- Your assignment:
From the records below, set down exactly the lines starting with the line that contains "You are a computer-use agent. Viewport: 1368px" and going on through the line that contains "Given: Open Plugins via its plug icon". Nothing else is wanted.

** Source material follows **

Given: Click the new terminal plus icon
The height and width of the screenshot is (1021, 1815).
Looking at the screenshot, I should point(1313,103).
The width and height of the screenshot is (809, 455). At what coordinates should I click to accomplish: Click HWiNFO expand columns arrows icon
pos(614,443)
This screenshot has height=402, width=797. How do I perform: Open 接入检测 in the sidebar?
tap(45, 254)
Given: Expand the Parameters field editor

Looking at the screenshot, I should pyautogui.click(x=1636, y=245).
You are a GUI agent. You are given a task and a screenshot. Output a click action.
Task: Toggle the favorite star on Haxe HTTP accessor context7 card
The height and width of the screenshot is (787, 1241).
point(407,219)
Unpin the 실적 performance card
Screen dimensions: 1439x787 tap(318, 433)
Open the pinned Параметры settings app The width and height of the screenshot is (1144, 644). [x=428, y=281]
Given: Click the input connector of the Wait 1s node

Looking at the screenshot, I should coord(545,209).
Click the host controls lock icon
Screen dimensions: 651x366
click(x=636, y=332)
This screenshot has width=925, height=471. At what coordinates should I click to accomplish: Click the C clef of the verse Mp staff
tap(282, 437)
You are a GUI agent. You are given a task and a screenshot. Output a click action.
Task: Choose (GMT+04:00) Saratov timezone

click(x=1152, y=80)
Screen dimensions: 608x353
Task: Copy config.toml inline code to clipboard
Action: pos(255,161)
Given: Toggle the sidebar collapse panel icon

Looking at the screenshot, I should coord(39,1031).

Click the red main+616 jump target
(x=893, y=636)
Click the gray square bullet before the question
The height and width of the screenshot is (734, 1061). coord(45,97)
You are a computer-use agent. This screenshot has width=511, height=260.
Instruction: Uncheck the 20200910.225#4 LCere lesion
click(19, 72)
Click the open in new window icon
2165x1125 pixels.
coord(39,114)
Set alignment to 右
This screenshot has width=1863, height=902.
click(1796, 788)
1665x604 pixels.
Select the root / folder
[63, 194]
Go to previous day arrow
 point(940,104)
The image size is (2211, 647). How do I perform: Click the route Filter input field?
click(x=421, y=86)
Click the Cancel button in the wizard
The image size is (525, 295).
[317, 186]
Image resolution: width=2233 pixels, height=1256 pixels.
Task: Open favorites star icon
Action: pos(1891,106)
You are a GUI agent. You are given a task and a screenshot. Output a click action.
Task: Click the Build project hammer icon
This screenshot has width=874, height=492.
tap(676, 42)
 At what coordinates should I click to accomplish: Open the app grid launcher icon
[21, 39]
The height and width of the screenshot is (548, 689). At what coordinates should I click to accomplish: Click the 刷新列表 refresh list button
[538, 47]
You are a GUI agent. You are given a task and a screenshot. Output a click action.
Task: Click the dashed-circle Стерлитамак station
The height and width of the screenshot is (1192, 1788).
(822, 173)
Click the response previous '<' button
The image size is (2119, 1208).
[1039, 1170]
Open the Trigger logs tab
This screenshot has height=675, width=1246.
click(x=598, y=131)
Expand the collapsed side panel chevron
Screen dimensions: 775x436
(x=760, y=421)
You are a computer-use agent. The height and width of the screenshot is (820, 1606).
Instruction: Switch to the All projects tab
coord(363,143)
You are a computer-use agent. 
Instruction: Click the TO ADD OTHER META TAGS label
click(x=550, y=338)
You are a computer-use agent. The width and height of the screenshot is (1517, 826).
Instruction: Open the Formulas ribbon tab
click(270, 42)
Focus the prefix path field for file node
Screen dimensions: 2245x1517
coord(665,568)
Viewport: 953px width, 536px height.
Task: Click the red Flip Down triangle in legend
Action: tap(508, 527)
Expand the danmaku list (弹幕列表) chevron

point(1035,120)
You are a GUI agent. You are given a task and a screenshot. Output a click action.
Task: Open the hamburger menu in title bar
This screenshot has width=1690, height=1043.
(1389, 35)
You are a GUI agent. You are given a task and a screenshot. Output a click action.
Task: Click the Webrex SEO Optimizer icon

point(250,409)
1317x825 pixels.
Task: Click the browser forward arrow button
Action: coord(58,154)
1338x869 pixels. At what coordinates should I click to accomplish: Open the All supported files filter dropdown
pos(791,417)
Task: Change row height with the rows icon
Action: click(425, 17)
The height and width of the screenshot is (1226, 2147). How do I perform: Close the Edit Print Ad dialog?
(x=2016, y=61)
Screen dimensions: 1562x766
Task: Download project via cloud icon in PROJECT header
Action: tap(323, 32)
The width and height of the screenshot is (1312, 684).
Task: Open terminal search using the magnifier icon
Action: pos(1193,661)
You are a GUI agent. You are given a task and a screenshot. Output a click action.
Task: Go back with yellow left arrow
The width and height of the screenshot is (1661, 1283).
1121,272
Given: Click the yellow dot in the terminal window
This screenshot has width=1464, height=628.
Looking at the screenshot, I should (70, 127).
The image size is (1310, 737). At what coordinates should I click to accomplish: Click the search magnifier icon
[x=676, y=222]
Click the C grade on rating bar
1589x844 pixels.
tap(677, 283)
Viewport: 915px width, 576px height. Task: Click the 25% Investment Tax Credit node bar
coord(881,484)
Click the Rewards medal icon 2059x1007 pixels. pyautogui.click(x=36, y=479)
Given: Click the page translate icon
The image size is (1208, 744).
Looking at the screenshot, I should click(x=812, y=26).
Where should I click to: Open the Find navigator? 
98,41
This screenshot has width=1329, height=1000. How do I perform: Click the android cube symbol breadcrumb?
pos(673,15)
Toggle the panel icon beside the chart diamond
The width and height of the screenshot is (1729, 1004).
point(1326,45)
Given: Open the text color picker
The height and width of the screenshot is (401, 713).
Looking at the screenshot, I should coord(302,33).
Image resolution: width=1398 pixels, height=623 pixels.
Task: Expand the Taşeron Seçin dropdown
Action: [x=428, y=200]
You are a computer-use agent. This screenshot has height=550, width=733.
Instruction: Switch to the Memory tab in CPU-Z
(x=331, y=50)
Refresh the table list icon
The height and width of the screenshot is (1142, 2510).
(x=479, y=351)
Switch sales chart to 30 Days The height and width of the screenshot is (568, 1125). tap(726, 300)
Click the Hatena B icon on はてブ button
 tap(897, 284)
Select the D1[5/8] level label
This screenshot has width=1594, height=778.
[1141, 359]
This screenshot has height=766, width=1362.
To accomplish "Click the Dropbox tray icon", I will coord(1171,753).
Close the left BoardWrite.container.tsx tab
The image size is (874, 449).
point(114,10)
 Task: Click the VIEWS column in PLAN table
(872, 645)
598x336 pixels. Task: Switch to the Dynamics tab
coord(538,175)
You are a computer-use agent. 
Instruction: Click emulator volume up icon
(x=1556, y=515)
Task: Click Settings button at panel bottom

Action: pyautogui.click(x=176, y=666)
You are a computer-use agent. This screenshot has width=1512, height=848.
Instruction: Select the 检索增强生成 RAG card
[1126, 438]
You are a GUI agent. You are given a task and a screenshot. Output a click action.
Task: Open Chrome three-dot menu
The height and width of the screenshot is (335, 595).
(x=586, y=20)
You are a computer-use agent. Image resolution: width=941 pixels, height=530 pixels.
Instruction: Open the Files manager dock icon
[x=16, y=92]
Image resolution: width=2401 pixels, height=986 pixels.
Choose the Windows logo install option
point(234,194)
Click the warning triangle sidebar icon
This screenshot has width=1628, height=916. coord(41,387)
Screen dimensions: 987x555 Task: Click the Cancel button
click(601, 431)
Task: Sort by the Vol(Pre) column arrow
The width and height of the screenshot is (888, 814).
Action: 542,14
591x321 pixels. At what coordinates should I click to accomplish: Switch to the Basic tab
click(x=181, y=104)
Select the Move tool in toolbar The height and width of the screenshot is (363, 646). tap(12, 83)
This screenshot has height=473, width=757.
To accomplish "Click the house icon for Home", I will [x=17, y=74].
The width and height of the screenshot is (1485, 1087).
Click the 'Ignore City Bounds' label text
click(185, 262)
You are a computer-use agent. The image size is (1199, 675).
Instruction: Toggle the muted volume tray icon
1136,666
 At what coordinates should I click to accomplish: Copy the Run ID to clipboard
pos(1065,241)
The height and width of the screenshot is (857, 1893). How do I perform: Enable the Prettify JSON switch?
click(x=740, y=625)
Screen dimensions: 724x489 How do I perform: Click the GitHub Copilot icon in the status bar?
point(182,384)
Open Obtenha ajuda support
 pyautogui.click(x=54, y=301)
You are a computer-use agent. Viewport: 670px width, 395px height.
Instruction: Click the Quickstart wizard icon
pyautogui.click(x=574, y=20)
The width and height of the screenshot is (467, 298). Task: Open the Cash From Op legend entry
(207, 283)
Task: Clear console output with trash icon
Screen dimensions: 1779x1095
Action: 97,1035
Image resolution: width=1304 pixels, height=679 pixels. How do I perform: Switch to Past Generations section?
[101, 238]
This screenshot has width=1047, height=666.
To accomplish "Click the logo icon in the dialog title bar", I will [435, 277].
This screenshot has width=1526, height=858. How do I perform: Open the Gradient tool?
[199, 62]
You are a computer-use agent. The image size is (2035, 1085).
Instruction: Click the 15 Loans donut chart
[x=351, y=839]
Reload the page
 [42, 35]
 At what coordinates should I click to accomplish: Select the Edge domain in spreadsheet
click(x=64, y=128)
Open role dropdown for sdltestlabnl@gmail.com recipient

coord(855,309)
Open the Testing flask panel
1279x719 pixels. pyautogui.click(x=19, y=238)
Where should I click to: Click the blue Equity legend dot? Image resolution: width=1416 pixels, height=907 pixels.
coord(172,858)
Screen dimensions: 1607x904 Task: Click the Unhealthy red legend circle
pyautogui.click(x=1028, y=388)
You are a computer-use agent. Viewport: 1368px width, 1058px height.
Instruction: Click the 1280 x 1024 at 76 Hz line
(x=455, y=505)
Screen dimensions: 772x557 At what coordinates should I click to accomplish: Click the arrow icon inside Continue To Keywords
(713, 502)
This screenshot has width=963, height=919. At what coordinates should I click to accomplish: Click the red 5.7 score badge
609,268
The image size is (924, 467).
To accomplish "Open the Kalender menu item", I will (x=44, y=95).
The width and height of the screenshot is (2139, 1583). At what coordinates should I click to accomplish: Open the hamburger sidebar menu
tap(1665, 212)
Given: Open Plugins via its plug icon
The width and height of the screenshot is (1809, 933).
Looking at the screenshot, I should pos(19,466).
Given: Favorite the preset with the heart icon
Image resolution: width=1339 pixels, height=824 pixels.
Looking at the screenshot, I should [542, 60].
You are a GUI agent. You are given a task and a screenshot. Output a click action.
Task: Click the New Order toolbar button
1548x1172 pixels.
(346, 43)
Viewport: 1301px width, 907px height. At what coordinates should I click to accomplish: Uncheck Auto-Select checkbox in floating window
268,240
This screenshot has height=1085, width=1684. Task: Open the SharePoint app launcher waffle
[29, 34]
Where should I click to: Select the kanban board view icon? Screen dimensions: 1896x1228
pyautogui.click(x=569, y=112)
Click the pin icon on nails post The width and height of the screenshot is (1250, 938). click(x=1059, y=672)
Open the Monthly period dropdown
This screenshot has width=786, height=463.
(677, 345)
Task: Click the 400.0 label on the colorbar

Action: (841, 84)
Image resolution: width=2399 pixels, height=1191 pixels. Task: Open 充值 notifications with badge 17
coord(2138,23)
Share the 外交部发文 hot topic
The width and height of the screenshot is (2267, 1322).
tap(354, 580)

** End of Source material **

- Task output:
You are a computer-use agent. Viewport: 1368px width, 1058px height.
Instruction: Click the 1280 x 1024 at 76 Hz line
(x=455, y=505)
Screen dimensions: 772x557 At what coordinates should I click to accomplish: Click the arrow icon inside Continue To Keywords
(713, 502)
This screenshot has width=963, height=919. At what coordinates should I click to accomplish: Click the red 5.7 score badge
609,268
The image size is (924, 467).
To accomplish "Open the Kalender menu item", I will (x=44, y=95).
The width and height of the screenshot is (2139, 1583). At what coordinates should I click to accomplish: Open the hamburger sidebar menu
tap(1665, 212)
Given: Open Plugins via its plug icon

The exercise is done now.